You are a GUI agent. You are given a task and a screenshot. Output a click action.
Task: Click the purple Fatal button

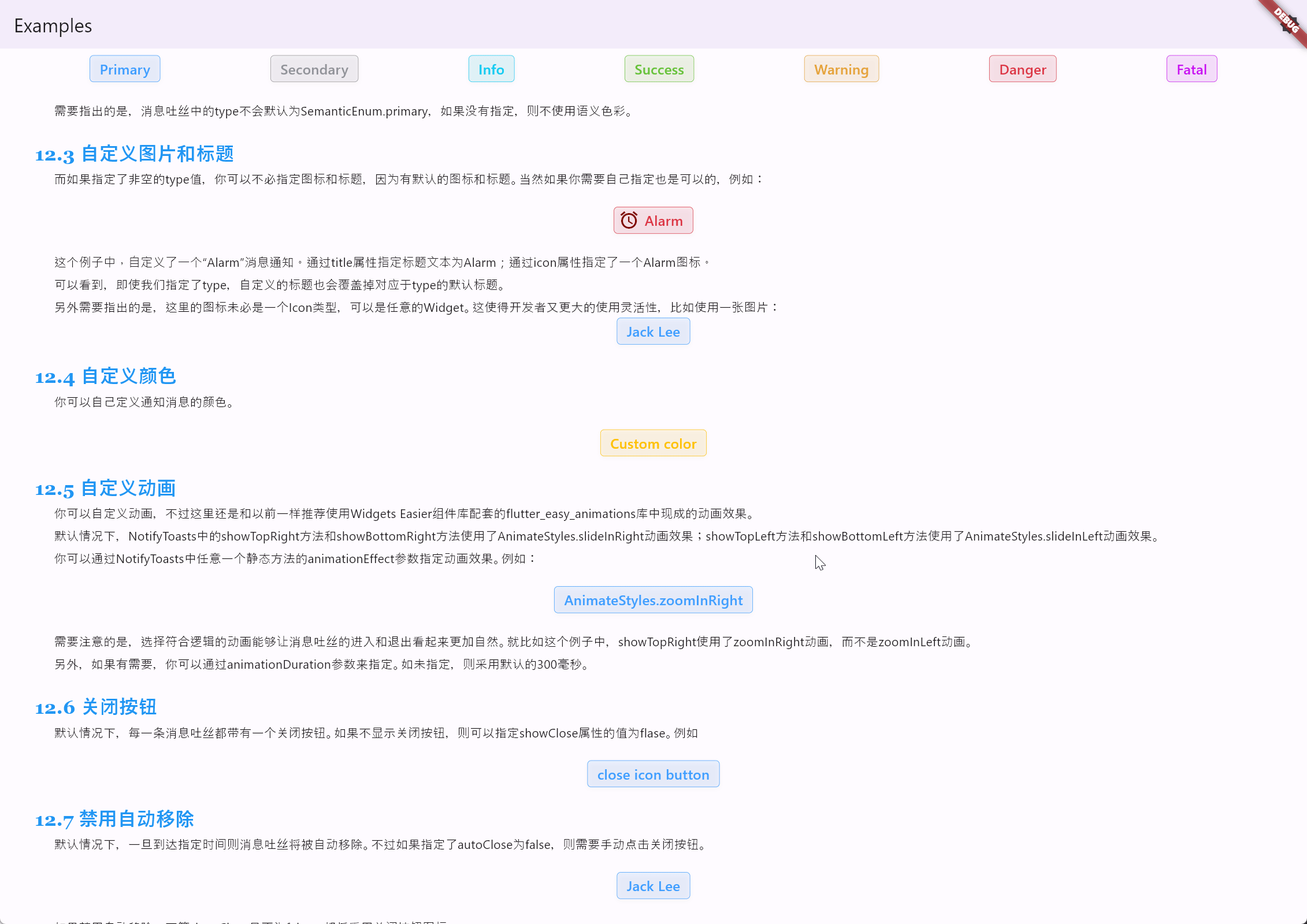point(1191,69)
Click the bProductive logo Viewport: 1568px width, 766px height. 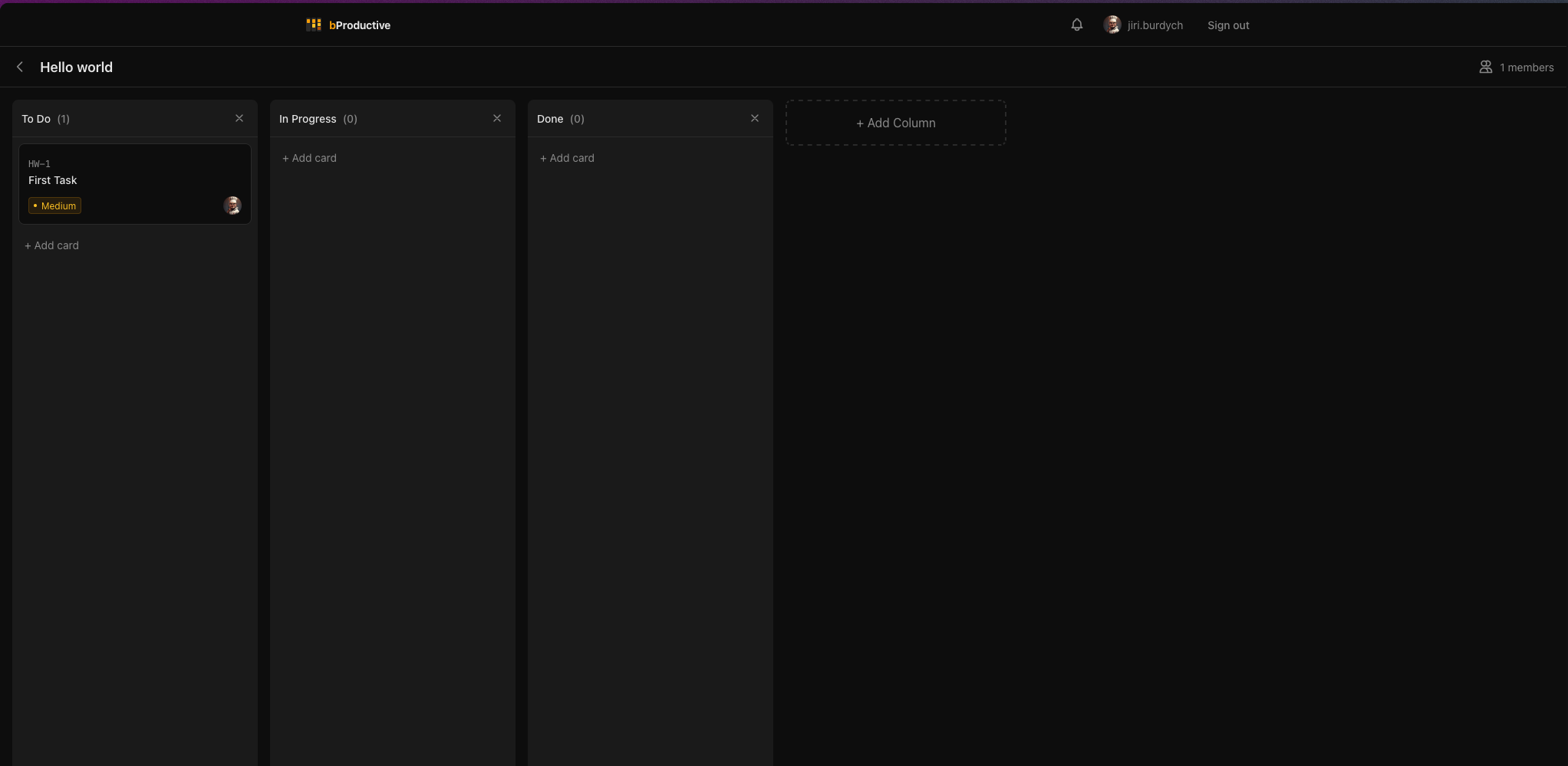[348, 25]
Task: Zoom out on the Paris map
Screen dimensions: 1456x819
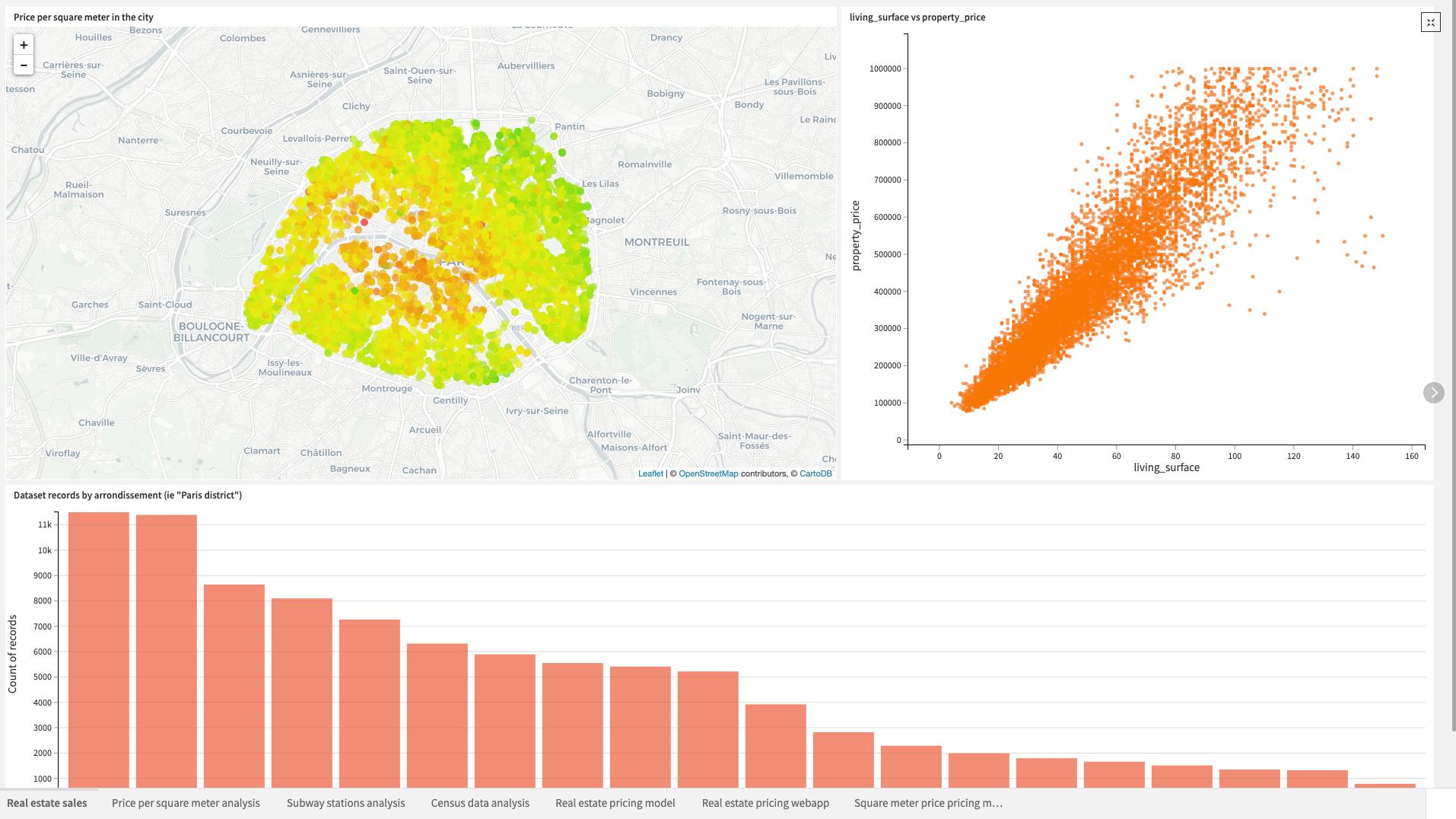Action: [23, 66]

#####

(Problem) In the records above, find the line that contains "Task: Zoom out on the Paris map", then write it out along with every line after it, exactly, through the last one. Leave the pictures out.

(Output of the task)
Task: Zoom out on the Paris map
Screen dimensions: 1456x819
Action: [23, 66]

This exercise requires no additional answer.